Maintenant, presque toute l’oligarchie nahdhaouie doit répondre de ses actes, entre autres les assassinats politiques, devant la justice. Sans doute, n’a-t-elle pas pris Kais Saied au sérieux, ni ses avertissements quant aux « missiles » constitutionnels qu’il était prêt à larguer. Parce que, durant ces mois ayant précédé le 25 juillet, Ennahdha avait encore joué au noyautage de Saied de l’intérieur. D’abord, campagne d’intimidation (Bhiri a été bruyant à ce niveau) d’Elyès Fakhfakh qui a aussitôt présenté la démission de son gouvernement. Ensuite, le fameux « coussin » rembourré d’épines de Hichem Mechichi qui a carrément tourné le dos à son bienfaiteur.

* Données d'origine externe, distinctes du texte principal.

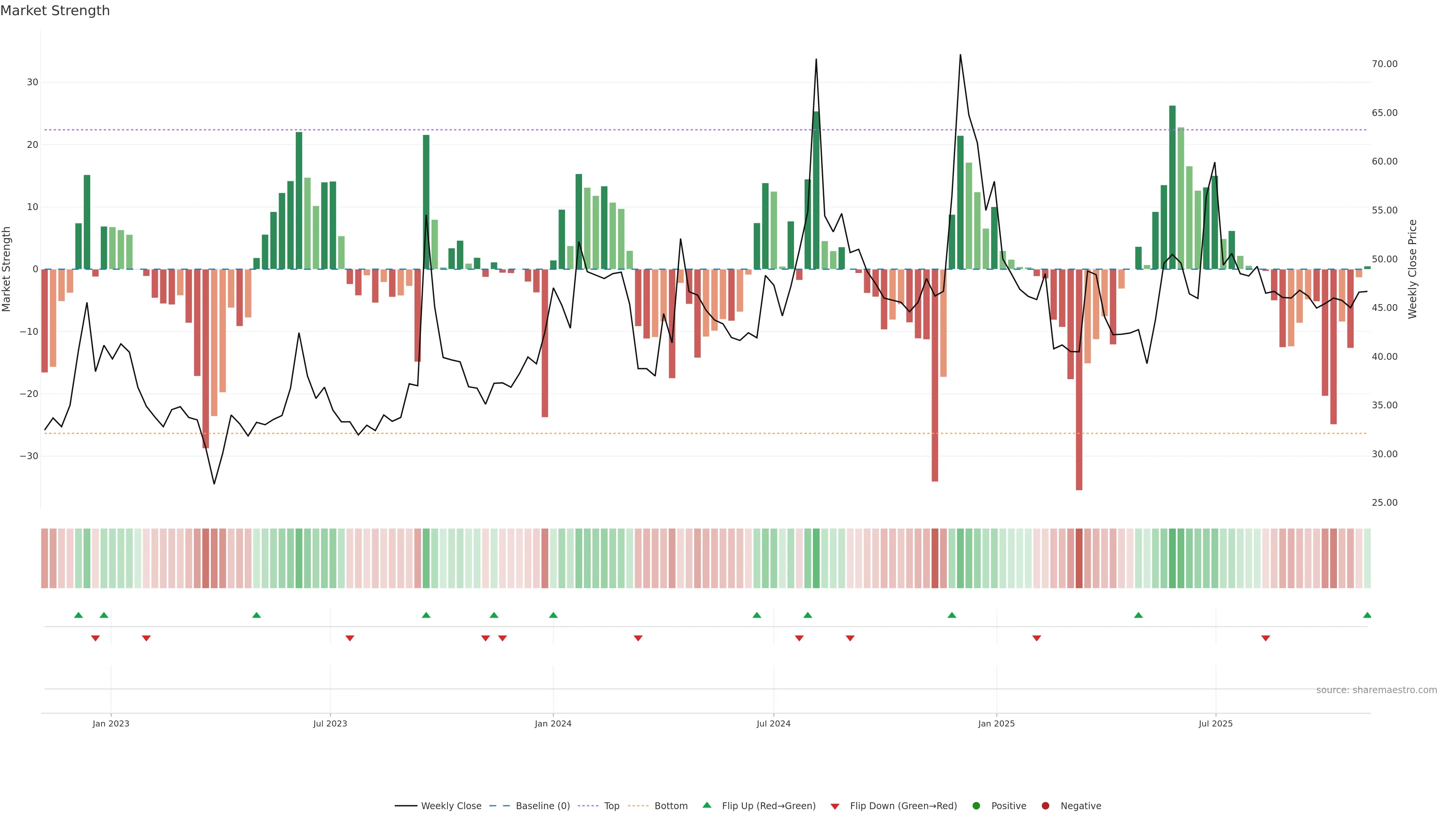1456x819 pixels.
Task: Click the Flip Up green triangle legend icon
Action: click(706, 805)
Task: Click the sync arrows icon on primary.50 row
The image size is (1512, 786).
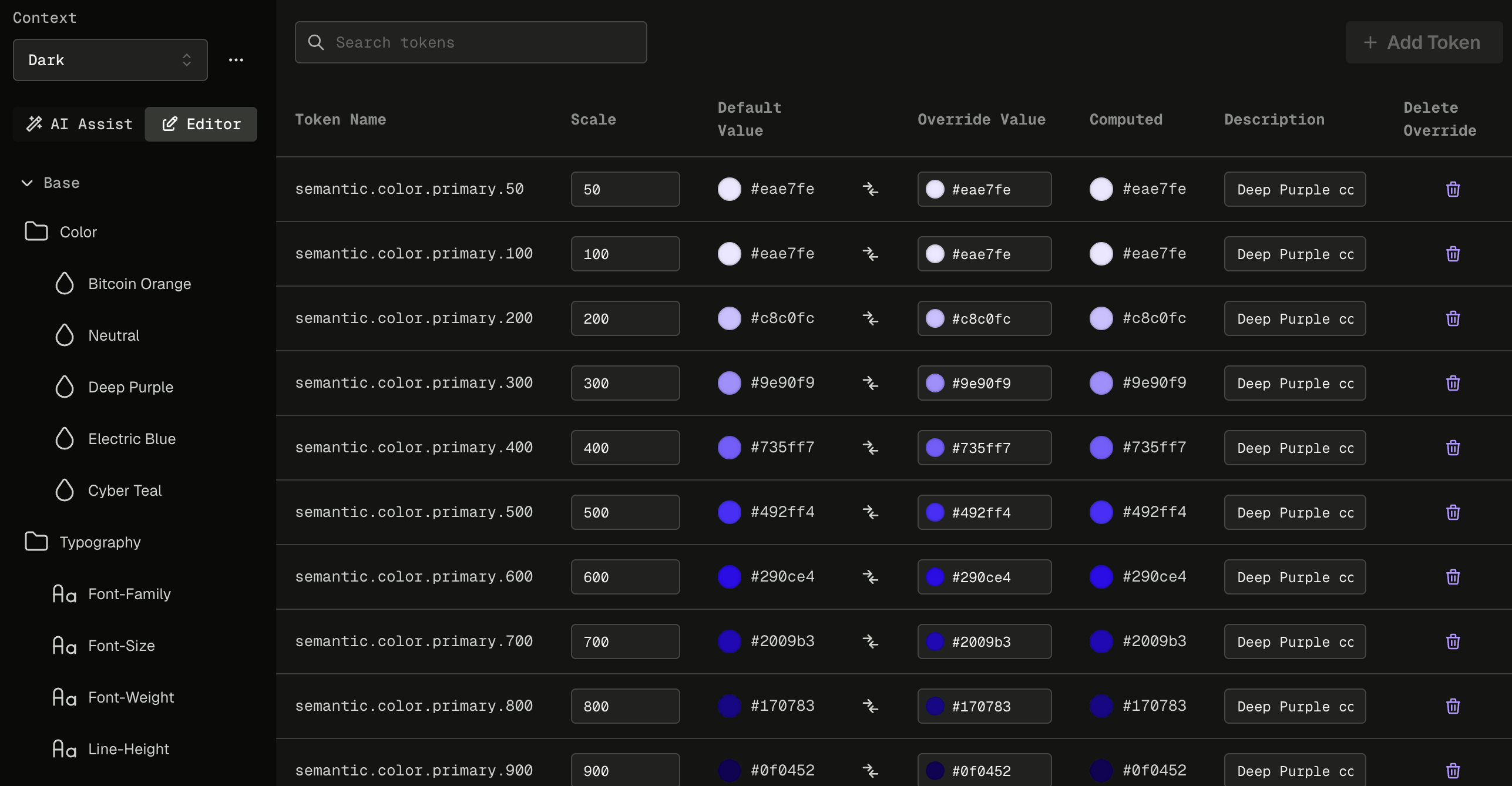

Depuis la clandestinité sous les régimes de Bourguiba puis Ben Ali, jusqu’au pouvoir durant une décennie d’enfer pour le pays,jusqu’à l’actuelle déchéance, Ennahdha a toujours fait volte-face (selon les circonstances) et maintenant, il fait amende honorable. Ajmi Lourimi parle d’une éventuelle nouvelle appellation, d’un relookage du Conseil de la choura, d’une nouvelle idéologie centrée sur la civilité du parti ce qui reviendrait à la renonciation de la composante islamiste. Or, chaque fois que le vent tourne, Ennahdha a pris pour habitude de faire profil bas. On l’a vu avec la Taqya après la victoire de Beji Caid Essebsi-il a fini par se retourner contre lui- et, maintenant, ce nouveau package dont parle Ajmi Lourimi, on ne pourra pas dire qu’à l’intérieur il n’y aura que des fleurs. Sans sa composante islamiste, Ennahdha dépérit. En s’accrochant encore à cette composante, il dépérit aussi.